Search code examples
algorithmsimilaritycorrelated

Is there a standard approach to find related/similar objects?


Suppose I have a set of entities (for example people with their physical characteristics) and I want to find, for a given entity X, all entities related (or similar) to it, for some definition of similarity.

I can easily find such entities for one dimension (all people with height Y ~= X's height within a certain threshold) but is there some approach that I can use to find similar entities considering more than one attribute?


Solution

  • It is going to depend on what you define as similarity, but you can use the same approach you take for 1D, to any dimension, with a small generalization. Assuming each element is represented as a vector, you can measure the distance of 2 vectors x,y as d=|x-y|, and accept/reject depending on this d and some threshold.

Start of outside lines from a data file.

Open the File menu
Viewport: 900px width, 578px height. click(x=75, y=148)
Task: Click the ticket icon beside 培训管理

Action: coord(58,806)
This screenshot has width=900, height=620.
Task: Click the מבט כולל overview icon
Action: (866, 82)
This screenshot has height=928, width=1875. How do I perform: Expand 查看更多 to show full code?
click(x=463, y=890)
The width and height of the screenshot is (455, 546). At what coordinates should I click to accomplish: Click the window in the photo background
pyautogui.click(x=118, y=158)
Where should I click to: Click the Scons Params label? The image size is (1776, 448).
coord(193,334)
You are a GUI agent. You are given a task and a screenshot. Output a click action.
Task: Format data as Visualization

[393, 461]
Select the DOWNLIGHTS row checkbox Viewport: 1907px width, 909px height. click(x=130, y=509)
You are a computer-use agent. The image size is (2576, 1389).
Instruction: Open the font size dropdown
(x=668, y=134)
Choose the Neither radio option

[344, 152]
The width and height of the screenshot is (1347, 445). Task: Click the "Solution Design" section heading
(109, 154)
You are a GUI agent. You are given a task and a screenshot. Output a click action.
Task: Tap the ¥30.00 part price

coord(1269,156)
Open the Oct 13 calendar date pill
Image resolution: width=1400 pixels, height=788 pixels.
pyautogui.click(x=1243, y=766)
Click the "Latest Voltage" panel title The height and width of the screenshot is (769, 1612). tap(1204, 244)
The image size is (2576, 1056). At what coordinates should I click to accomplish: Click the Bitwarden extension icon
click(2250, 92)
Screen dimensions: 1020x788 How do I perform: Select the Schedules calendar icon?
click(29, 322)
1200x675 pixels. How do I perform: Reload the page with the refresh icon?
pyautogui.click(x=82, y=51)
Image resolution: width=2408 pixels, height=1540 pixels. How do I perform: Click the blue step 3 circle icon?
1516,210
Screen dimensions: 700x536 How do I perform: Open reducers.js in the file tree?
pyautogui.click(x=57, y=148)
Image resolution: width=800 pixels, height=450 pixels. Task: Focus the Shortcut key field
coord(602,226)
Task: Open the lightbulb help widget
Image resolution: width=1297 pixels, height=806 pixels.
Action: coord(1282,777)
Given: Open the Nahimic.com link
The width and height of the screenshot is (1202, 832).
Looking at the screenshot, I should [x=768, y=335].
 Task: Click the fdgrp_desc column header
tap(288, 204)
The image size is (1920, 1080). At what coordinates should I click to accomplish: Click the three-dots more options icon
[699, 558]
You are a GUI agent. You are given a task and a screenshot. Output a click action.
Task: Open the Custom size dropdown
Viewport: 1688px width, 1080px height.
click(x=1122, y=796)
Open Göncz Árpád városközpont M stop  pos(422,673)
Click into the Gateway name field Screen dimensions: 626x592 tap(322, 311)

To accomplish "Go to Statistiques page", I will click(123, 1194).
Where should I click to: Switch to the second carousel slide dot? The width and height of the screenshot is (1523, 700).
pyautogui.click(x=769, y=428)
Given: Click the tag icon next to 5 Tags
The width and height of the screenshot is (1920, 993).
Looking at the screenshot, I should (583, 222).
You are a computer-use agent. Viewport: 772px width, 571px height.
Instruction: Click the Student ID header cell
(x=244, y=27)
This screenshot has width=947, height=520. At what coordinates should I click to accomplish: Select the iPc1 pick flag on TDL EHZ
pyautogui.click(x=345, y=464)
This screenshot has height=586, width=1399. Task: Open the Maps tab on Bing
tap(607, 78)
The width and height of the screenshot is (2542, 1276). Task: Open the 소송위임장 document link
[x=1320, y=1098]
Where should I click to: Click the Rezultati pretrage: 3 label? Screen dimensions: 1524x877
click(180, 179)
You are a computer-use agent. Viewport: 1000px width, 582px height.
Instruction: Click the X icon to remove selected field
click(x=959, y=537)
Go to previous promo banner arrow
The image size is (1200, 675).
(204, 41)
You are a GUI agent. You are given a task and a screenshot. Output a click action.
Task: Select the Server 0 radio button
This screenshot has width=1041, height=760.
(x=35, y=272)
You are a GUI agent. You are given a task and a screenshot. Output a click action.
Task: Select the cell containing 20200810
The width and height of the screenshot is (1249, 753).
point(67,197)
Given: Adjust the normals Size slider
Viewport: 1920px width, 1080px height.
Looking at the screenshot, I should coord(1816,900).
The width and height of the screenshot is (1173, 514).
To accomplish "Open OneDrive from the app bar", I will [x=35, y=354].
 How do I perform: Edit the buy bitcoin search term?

    In here, the minus operator is vector negation:
    (a1,a2,...,an)-(b1,b2,...,bn)=(a1-b1,a2-b2,...,an-bn)
    and the absolute value is again for vectors:
    |(a1,a2,...,an)| = sqrt(a1^2 + a2^2 + ... + an^2).

    It is easy to see that this is generalization of your 1D example, and invoking the same approach for vectors with a single element will do the same.


    Downside of this approach is (0,0,0,...,0,10^20) and (0,0,0,....,0) will be very far away from each other - which might or might not be what you are after, and then you might need a different distance metric - but that really depends on what exactly are you after.